- _Task requirements_: Please change "Settings" to "Preferences" in the material from the line containing "Image resolution: width=1621" down to the line containing "click(321, 21)", keeping everything else unchanged. Reproduce only those lines and leave out the pictures.

* Start *

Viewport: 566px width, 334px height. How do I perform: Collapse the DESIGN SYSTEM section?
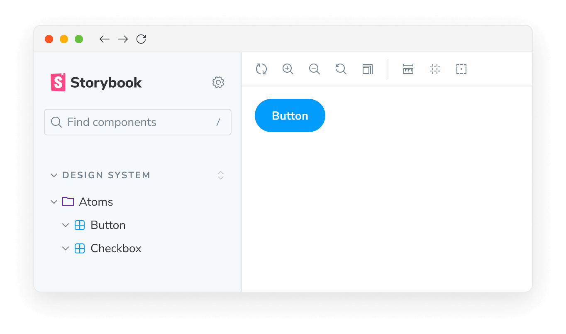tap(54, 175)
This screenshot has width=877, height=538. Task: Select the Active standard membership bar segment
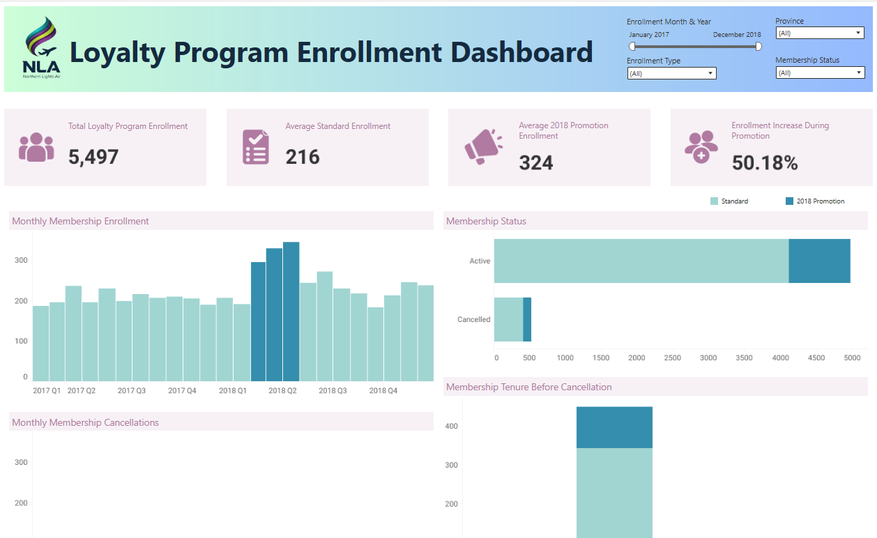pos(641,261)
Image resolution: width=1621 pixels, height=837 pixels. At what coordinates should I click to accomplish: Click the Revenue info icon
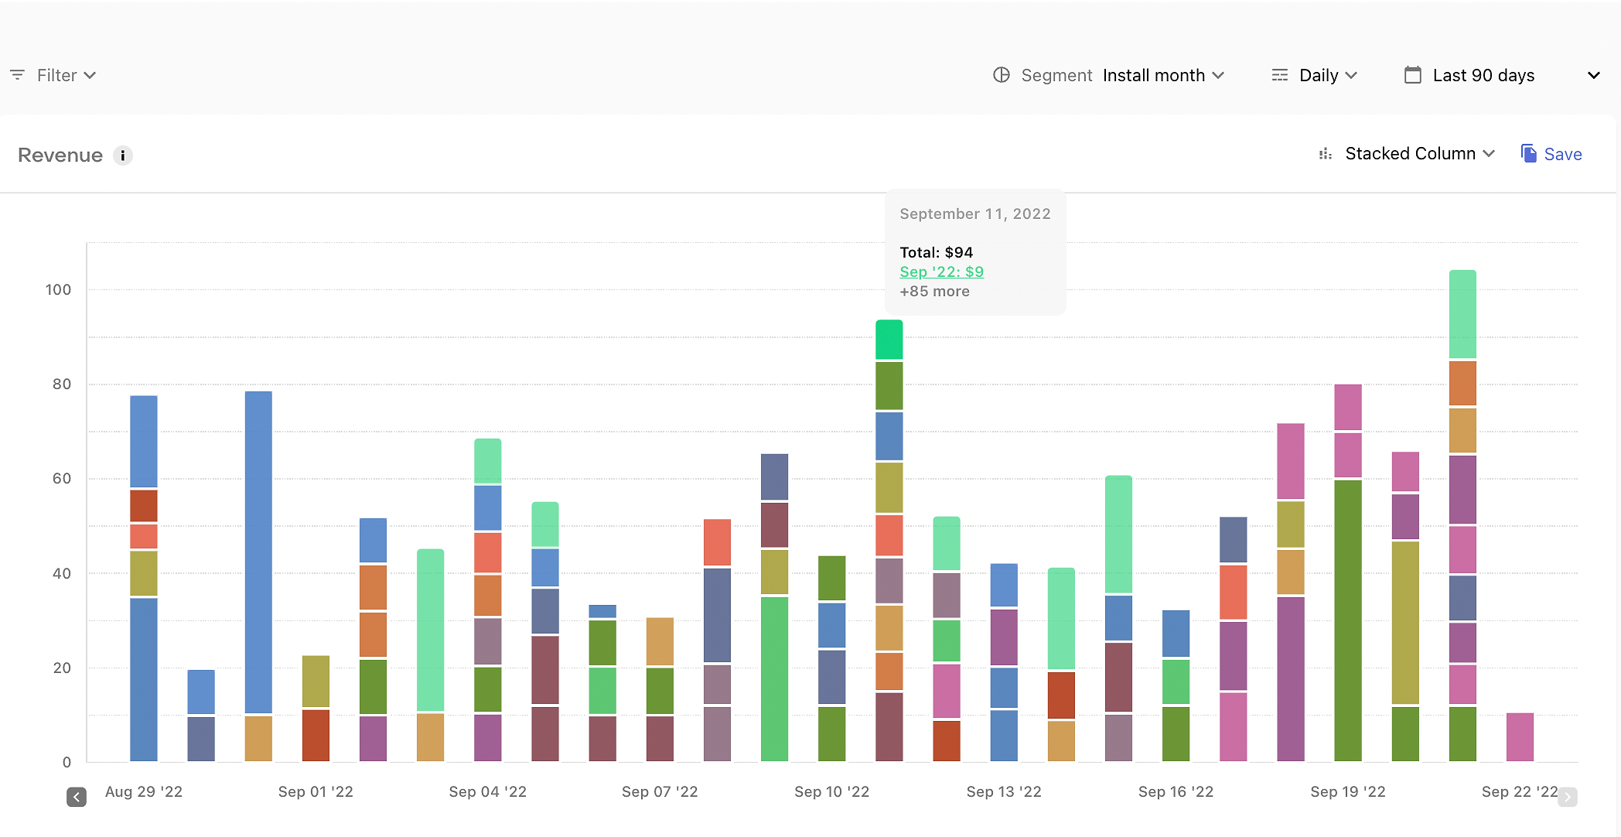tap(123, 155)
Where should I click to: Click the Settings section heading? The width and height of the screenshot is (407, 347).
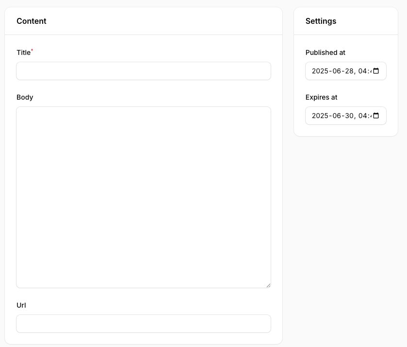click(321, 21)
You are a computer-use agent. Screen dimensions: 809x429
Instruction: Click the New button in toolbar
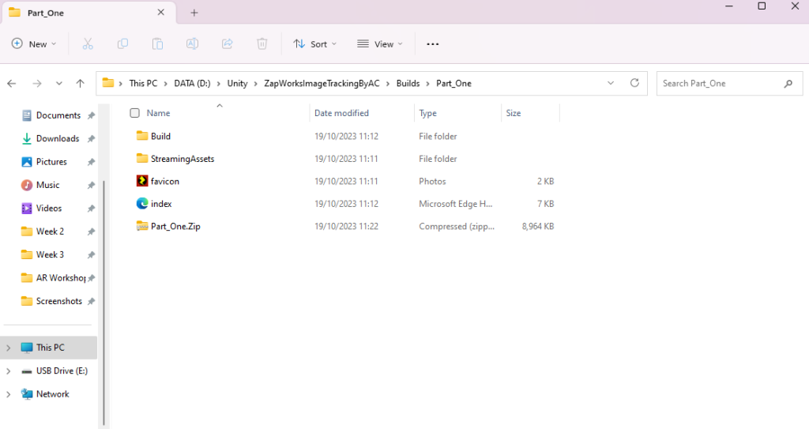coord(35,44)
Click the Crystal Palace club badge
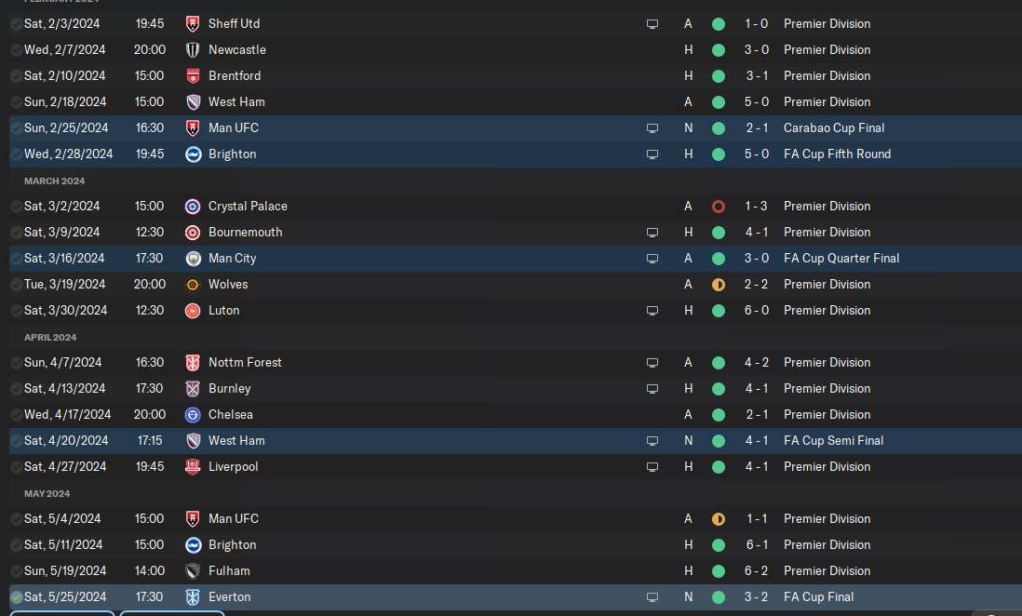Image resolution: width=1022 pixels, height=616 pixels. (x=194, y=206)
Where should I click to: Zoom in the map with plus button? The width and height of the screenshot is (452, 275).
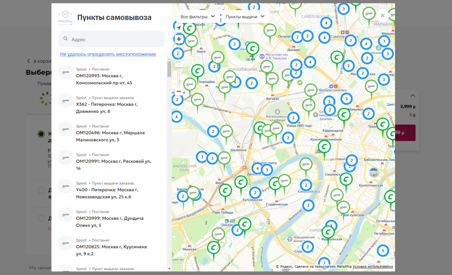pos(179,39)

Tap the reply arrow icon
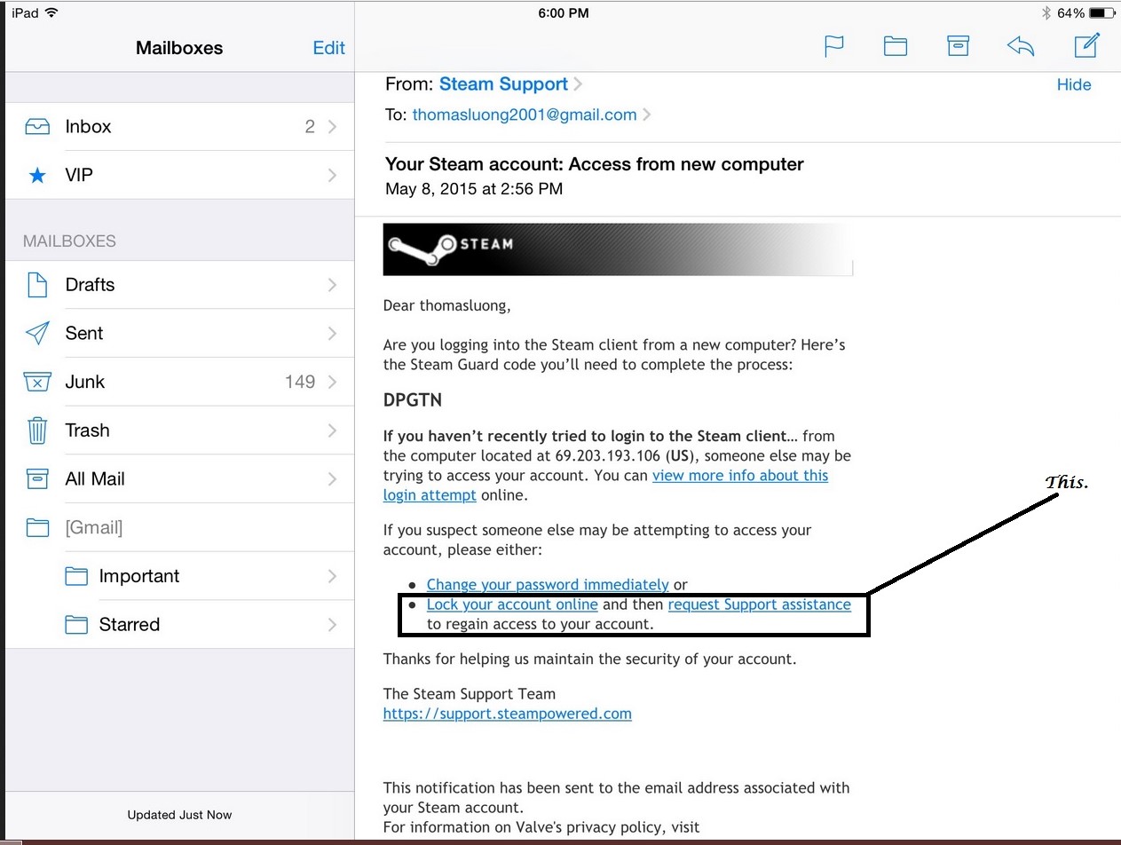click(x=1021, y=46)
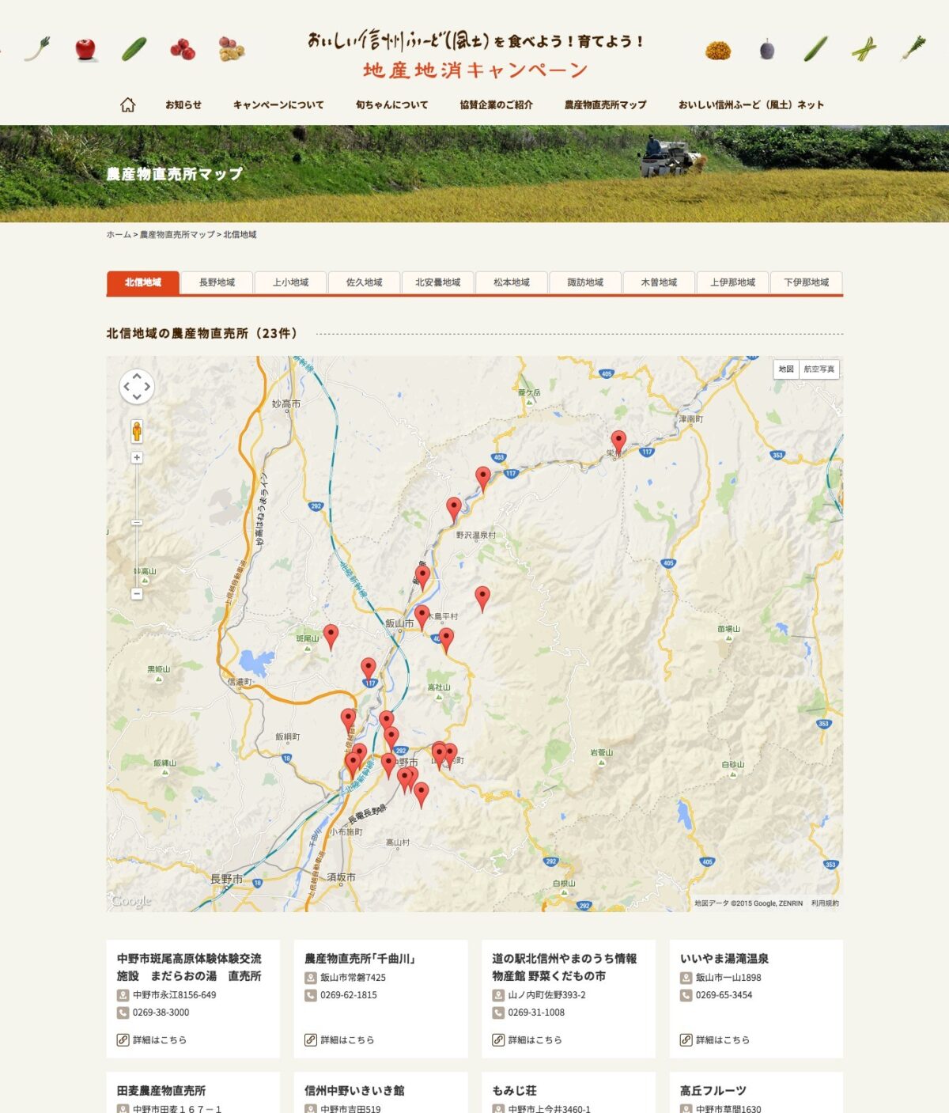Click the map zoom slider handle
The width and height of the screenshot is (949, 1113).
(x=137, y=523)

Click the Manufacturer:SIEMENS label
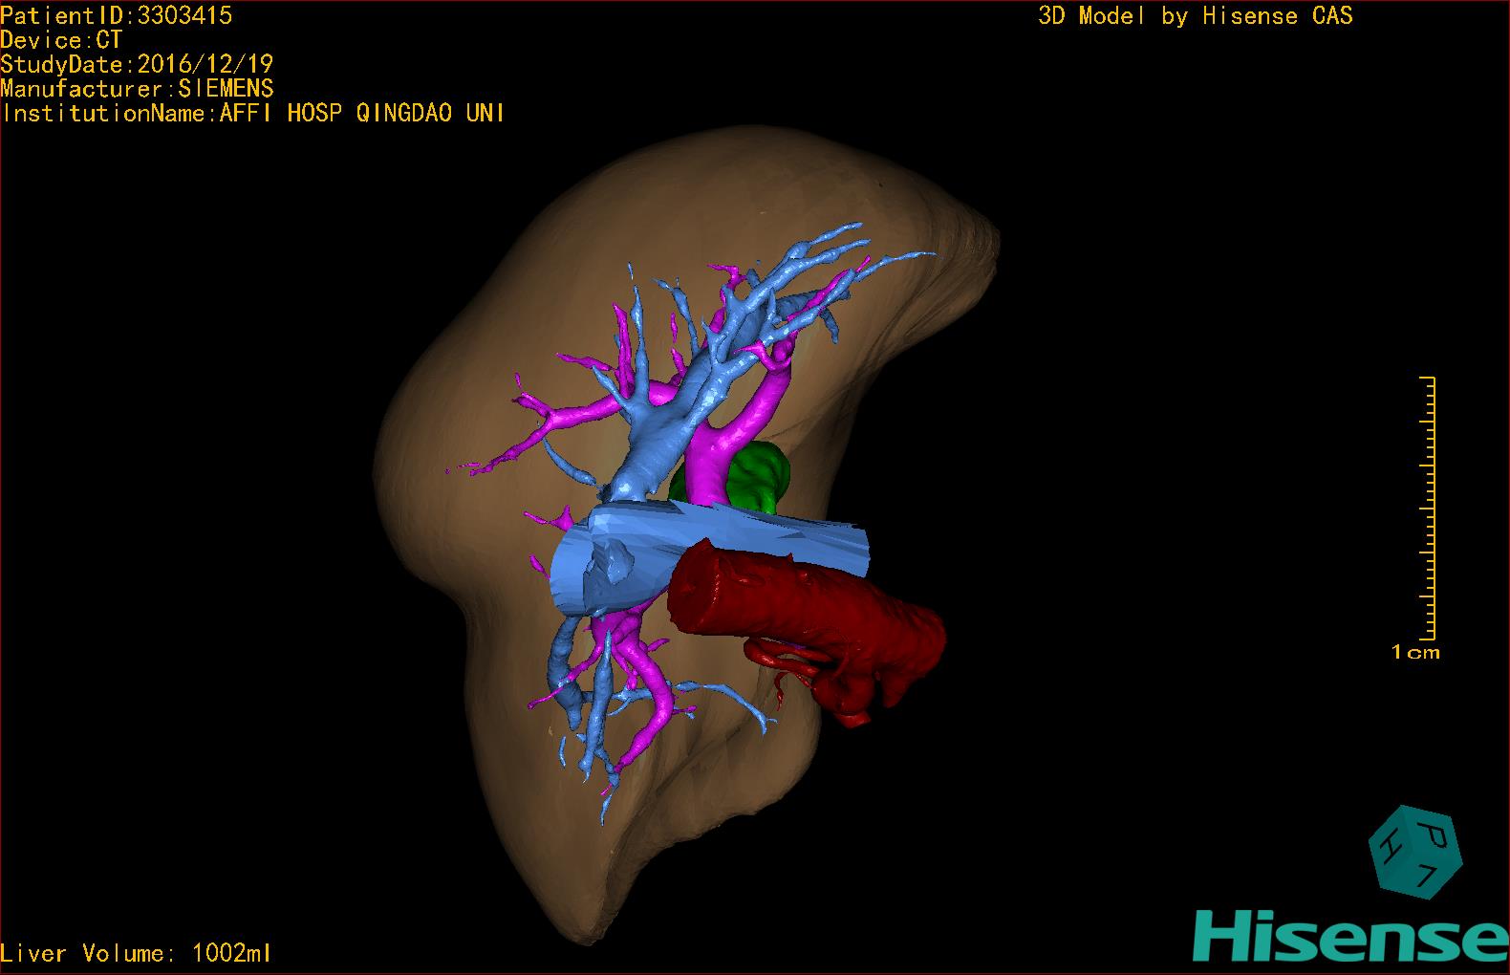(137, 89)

* End *

- _The output_:
Image resolution: width=1621 pixels, height=837 pixels. At what coordinates should I click to accomplish: Click the Revenue info icon
tap(123, 155)
Where should I click to: Click the Preferences section heading? The width and height of the screenshot is (407, 347).
click(321, 21)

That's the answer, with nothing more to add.